Aufgabenstellung:
Beantworten Sie mithilfe des Textes über Forschung und Entwicklung in Ostasien die folgenden Fragen.
(a) Welches Land liegt beim Anteil der F&E-Ausgaben am BIP weltweit auf Rang drei?
(b) Welcher Plan Chinas wird im Zusammenhang mit dem Streben nach industrieller Führerschaft genannt?
(c) Über welchen Fonds unterstützt die japanische Regierung heimische Firmen bei Technologien für die grüne Transformation?

:: Textauszug ::

Wirtschaftsumfeld | Ostasien | F&E
Ostasien setzt stark auf Forschung und Entwicklung
Drei der fünf Länder mit den global höchsten Entwicklungsausgaben liegen in Ostasien. Bei Patenten sieht es ähnlich aus. Und die Länder setzen weiter auf Wachstum durch Innovation.
25.06.2024
Von Frank Robaschik | Tokyo
- F&E steht im Zentrum der Industriepolitik
- Jedes zweite neue Patent stammt aus Ostasien
- Hohe Entwicklungsausgaben insbesondere für Elektronik
- Ostasiatische Firmen geben viel Geld für Entwicklung aus
- Viele große Forschungscluster liegen in Ostasien
- Ostasien nutzt Forschungsergebnisse aus Deutschland
- Ostasien kauft viel Analyse-, Bio- und Labortechnik
China, Japan und Südkorea gehören nach der Höhe der Ausgaben für Forschung und Entwicklung (F&E) zu den Top 5 Ländern weltweit. Sie lagen 2022 auf den Rängen zwei, drei und fünf. Dabei gab selbst Südkorea auf Rang fünf mehr für F&E aus als jedes andere Land in Europa außer Deutschland. Taiwan investierte mehr als Indien oder Italien. Beim Anteil der F&E-Ausgaben am Bruttoinlandsprodukt (BIP) liegt Südkorea nach Israel weltweit auf Rang zwei. Taiwan folgt auf Rang drei.
F&E steht im Zentrum der Industriepolitik
Mit Plänen wie „Made in China 2025“ oder langfristigen Forschungs- und Fünfjahresplänen strebt China in vielen Bereichen eine industrielle Führerschaft an. Gleichzeitig spielen Importsubstitution und der Nachbau von im Westen entwickelten Technologien eine wichtige Rolle.
Südkoreas Industriepolitik setzt auf Elektronik, Energietechnik, Fahrzeuge, Gesundheit, Werkstoffe, Wasserstoff, Abspaltung und Speicherung von Kohlenstoffdioxid, Digitales und Kultur. Für definierte Technologien, die das exportorientierte Land besonders förderwürdig erachtet, gewährt die Regierung Steuervorteile und Finanzierungen.
Japan gewährt im Rahmen der Wahrung seiner wirtschaftlichen Sicherheit Subventionen etwa für Halbleiter, Batterien, Industrieroboter, Werkzeugmaschinen, Flugzeugteile, Antibiotika, Schiffsteile und Cloud Computing. Über den Green Innovation Fund fördert die Regierung heimische Firmen bei der Entwicklung von Technologien für die grüne Transformation. Auch für Digitalthemen, wie die Entwicklung von 6G-Netzen stehen Fördermittel zur Verfügung.

:::
:: Datensätze ::

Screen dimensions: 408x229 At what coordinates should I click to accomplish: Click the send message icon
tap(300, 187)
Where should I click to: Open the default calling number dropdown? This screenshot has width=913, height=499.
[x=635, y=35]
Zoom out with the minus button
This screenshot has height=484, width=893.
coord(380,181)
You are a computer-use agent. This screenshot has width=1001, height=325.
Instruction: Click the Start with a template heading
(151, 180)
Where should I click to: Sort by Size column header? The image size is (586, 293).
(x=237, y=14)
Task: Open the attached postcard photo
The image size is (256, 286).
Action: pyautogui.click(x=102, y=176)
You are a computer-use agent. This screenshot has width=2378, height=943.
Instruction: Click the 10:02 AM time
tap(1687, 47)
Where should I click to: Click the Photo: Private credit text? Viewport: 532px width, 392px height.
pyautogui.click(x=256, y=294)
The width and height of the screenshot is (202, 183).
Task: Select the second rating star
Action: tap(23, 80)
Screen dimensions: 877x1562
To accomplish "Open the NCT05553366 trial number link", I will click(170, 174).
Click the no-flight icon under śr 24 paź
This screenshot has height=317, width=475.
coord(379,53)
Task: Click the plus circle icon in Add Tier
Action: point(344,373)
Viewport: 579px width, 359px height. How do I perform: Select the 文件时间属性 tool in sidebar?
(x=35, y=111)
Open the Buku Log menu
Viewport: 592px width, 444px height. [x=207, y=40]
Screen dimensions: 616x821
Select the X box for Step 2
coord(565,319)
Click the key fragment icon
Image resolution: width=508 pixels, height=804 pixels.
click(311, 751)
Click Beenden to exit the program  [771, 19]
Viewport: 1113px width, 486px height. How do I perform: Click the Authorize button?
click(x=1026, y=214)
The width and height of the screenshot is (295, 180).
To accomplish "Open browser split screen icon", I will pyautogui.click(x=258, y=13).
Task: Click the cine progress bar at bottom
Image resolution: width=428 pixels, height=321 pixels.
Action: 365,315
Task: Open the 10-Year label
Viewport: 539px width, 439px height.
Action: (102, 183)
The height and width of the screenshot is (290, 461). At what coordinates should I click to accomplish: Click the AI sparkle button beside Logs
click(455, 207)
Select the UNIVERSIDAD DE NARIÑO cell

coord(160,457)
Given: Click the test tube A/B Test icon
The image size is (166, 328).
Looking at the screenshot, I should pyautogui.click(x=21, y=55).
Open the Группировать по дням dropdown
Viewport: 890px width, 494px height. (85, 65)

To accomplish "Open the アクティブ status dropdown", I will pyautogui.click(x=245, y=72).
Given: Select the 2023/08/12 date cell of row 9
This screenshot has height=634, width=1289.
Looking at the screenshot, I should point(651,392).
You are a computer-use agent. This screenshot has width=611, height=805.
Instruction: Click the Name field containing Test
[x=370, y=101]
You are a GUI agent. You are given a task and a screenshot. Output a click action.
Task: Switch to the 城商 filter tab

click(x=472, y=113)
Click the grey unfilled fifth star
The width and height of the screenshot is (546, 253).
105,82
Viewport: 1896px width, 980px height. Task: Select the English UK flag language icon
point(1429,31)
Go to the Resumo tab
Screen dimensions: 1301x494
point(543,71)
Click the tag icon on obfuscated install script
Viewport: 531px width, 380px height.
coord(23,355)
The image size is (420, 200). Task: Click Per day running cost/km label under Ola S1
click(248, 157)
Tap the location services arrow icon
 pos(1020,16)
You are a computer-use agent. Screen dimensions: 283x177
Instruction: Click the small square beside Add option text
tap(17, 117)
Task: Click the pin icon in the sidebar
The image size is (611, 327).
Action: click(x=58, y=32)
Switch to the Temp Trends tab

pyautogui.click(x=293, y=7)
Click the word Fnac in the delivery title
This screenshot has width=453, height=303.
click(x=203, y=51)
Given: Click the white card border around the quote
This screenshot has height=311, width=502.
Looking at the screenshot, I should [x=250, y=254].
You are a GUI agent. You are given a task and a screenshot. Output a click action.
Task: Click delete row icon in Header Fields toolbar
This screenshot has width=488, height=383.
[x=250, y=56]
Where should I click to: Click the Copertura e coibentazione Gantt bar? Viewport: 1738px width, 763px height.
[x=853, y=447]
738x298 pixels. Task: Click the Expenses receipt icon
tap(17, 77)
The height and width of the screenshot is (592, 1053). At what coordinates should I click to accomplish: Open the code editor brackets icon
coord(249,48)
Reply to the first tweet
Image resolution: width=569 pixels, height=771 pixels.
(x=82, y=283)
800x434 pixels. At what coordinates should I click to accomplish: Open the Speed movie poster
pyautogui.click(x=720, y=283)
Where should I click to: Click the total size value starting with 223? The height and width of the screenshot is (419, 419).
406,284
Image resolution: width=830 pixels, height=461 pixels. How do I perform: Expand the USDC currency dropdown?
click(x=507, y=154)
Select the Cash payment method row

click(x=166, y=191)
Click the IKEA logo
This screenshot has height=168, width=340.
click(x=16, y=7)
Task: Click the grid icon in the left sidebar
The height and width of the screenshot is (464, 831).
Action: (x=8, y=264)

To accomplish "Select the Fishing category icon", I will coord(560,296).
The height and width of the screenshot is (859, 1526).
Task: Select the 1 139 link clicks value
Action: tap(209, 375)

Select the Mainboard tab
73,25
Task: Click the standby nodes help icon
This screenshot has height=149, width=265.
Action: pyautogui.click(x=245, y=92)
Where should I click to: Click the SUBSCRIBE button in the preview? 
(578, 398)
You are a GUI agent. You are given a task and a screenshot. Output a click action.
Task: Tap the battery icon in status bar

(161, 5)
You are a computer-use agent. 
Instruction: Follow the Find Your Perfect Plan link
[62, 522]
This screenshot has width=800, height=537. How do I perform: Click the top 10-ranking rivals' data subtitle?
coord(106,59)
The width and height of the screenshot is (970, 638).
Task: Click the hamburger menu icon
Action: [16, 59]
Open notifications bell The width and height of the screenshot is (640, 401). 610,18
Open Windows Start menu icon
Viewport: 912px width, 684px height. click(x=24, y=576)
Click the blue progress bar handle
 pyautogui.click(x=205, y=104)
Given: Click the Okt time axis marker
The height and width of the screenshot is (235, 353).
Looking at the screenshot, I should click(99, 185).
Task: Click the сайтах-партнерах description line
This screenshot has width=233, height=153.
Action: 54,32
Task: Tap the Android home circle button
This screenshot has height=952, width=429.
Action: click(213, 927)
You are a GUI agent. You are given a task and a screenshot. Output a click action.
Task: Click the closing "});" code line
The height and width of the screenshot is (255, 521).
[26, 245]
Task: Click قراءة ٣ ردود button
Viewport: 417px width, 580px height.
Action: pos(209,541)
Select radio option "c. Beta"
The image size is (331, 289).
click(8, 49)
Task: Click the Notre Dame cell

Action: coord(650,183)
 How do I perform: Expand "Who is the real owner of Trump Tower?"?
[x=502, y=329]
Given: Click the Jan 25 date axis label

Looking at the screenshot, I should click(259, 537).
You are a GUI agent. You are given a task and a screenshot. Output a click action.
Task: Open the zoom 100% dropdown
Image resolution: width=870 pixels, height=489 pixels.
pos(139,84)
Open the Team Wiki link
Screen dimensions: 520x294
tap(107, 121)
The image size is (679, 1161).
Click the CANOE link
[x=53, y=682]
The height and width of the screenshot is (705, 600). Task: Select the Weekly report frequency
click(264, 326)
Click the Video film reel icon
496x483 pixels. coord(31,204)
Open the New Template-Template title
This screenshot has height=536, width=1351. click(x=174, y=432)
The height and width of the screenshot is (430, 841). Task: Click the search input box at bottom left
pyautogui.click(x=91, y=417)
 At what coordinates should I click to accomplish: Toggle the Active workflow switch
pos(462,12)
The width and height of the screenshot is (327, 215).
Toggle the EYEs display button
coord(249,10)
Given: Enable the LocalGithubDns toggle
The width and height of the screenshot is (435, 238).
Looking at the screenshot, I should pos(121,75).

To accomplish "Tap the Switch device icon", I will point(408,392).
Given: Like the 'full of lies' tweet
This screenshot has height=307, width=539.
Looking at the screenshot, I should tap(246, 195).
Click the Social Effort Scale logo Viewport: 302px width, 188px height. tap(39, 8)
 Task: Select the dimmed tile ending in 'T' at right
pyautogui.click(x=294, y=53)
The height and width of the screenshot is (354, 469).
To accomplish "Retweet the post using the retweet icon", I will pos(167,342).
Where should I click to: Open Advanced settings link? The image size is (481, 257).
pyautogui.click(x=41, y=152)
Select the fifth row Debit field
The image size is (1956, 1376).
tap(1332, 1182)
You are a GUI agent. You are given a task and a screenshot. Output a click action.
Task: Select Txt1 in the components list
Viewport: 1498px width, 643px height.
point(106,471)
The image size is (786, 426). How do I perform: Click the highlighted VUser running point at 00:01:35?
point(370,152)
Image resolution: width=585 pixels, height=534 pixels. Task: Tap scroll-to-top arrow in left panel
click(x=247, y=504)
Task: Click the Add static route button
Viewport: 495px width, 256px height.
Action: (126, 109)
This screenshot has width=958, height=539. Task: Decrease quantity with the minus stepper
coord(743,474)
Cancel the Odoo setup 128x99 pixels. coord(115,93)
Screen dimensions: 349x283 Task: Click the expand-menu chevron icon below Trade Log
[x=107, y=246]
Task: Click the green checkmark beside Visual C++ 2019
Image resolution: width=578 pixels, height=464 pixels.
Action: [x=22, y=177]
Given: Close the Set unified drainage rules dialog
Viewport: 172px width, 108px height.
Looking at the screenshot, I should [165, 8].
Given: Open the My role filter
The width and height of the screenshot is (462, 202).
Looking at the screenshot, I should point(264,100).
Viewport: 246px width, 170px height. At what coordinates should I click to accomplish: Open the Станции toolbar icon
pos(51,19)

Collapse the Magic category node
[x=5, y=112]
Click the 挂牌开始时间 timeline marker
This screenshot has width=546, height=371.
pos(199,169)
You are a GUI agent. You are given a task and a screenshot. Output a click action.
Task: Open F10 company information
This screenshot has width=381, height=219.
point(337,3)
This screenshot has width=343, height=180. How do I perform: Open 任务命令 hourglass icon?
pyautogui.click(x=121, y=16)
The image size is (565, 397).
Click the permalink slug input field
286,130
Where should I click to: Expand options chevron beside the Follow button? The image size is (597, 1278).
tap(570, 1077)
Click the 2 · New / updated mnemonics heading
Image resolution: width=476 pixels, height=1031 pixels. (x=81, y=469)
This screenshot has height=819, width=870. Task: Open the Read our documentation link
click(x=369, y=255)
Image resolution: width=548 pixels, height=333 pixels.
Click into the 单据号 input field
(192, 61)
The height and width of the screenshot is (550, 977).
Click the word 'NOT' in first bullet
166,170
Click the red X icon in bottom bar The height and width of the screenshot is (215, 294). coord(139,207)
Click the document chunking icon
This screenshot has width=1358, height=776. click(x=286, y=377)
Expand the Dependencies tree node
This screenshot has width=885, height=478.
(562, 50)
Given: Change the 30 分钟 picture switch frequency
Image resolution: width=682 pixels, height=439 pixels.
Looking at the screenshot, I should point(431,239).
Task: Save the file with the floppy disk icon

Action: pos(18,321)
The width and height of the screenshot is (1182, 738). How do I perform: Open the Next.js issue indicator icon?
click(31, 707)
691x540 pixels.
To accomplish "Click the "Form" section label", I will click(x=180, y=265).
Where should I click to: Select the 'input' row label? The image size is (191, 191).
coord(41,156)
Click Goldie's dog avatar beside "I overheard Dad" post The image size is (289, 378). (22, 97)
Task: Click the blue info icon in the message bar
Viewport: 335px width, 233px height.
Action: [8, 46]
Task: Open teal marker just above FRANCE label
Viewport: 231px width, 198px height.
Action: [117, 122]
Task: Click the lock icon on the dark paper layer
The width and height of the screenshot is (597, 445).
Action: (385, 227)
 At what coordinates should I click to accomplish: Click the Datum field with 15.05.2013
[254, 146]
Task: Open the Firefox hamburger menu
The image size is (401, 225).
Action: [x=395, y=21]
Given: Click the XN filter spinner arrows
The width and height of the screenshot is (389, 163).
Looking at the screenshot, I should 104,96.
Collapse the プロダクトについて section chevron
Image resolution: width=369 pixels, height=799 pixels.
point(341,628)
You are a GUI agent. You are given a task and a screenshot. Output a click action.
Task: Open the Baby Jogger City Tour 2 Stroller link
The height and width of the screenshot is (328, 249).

:::

Ergebnis:
(a) Taiwan
(b) „Made in China 2025“
(c) Über den Green Innovation Fund